Stored items:
+ + +

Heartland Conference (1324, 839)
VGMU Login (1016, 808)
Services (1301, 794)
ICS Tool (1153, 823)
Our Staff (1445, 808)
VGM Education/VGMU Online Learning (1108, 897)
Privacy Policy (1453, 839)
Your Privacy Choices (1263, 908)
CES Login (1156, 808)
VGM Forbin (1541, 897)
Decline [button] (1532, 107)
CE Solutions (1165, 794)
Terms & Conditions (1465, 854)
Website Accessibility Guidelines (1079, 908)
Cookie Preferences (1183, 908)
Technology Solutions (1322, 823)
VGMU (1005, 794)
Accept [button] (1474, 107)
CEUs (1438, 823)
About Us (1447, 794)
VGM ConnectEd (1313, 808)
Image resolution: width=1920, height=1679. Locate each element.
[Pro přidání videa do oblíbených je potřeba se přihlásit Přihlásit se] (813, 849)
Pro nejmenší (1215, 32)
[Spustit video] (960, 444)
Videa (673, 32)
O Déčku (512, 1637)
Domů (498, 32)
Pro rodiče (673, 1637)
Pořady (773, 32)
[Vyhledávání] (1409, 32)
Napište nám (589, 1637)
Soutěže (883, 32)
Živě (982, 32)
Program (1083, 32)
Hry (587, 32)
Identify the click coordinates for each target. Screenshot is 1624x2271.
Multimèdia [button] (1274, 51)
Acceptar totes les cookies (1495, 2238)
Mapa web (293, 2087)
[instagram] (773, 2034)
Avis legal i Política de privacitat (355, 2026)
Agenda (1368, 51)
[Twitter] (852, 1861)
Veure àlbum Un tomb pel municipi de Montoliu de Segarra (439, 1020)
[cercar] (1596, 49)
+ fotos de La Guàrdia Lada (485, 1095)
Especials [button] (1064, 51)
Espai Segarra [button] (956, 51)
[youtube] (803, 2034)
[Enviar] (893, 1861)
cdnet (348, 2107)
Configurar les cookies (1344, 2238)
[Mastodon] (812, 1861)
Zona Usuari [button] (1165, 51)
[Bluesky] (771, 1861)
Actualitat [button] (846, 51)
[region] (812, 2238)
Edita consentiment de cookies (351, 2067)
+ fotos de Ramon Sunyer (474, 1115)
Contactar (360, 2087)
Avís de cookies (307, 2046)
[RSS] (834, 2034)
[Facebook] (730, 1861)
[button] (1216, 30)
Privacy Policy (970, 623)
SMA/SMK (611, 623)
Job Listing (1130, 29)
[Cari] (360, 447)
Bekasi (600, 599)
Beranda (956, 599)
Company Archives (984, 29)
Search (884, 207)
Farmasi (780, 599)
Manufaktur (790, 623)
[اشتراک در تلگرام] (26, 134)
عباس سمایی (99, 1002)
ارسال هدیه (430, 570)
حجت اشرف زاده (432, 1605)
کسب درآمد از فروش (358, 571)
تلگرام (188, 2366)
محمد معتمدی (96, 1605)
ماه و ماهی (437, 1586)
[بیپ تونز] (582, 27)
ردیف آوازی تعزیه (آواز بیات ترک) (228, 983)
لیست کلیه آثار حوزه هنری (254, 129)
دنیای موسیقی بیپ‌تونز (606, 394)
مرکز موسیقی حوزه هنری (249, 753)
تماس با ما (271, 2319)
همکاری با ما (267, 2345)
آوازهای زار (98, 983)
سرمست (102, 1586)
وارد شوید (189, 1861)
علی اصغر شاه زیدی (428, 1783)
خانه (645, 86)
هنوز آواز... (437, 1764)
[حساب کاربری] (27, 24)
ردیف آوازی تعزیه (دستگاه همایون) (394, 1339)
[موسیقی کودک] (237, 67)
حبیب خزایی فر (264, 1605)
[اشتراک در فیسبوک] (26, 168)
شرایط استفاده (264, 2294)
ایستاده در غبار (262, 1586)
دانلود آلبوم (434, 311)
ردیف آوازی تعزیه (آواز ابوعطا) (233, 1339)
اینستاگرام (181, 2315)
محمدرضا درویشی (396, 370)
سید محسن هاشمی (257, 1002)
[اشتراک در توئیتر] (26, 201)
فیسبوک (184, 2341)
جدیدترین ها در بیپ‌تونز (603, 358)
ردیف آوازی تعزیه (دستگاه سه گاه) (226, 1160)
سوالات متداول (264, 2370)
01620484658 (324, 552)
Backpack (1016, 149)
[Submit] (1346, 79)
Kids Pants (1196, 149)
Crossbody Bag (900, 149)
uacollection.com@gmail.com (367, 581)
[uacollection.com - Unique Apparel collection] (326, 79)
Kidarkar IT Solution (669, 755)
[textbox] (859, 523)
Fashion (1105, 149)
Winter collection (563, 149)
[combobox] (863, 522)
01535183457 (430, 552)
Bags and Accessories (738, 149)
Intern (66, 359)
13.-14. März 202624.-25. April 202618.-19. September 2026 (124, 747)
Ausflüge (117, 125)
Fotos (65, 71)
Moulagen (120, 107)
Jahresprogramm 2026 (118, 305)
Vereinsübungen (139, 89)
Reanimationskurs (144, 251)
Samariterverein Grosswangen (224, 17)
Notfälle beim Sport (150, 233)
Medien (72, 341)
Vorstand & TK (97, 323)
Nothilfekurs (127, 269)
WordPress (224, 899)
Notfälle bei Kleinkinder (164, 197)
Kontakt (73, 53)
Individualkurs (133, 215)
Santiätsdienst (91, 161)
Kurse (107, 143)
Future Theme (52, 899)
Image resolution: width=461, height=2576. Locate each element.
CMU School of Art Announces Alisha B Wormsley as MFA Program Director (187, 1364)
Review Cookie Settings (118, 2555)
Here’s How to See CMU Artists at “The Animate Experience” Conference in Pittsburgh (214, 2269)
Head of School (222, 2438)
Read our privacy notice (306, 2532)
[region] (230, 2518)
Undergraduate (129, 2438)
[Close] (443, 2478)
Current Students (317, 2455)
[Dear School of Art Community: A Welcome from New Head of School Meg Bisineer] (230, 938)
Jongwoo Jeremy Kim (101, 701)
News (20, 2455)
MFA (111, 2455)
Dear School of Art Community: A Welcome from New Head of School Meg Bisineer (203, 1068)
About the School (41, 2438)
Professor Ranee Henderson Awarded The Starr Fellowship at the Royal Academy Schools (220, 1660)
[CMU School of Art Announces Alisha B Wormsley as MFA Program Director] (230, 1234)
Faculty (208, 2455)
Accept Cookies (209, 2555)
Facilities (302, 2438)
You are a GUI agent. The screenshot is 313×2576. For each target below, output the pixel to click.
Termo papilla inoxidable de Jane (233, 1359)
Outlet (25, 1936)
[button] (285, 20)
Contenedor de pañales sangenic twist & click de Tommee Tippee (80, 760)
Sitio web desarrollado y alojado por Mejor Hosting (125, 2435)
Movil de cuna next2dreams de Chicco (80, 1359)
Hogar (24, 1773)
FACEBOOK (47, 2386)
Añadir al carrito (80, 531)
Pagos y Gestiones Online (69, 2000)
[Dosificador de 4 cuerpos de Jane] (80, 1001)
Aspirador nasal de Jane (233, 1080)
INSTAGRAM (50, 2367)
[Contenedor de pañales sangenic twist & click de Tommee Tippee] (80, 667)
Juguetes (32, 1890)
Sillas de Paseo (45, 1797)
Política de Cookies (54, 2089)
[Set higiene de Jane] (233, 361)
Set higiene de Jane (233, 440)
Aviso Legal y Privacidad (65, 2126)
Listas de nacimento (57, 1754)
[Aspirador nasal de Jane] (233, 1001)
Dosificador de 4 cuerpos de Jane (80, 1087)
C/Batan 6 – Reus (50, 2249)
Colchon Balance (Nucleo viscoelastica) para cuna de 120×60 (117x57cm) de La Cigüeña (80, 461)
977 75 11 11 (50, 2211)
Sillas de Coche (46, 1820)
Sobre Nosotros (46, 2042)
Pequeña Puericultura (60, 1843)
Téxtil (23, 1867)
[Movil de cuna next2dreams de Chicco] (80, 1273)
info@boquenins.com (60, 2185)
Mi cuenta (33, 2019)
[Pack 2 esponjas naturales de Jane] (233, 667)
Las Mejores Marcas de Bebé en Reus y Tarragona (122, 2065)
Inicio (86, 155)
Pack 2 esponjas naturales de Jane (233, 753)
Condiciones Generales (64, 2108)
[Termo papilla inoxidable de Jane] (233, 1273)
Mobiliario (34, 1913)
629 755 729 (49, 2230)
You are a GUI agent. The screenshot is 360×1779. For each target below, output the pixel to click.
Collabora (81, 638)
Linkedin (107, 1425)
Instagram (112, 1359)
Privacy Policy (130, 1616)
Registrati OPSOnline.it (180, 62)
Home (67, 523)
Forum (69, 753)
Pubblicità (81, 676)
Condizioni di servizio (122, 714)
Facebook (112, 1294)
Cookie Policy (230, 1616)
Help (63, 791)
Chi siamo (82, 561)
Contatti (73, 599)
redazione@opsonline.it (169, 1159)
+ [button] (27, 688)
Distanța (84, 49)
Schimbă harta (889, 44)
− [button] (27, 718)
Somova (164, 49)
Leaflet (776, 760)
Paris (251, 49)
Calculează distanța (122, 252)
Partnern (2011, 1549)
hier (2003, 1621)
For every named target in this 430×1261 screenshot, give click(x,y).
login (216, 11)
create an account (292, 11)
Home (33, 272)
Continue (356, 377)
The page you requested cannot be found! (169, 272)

+ + +

• [EXERCISE AIM] Identify every line above that includes the word "موسیقی", and show those lines.

• [EXERCISE SOLUTION]
دنیای موسیقی بیپ‌تونز (606, 394)
مرکز موسیقی حوزه هنری (249, 753)
[موسیقی کودک] (237, 67)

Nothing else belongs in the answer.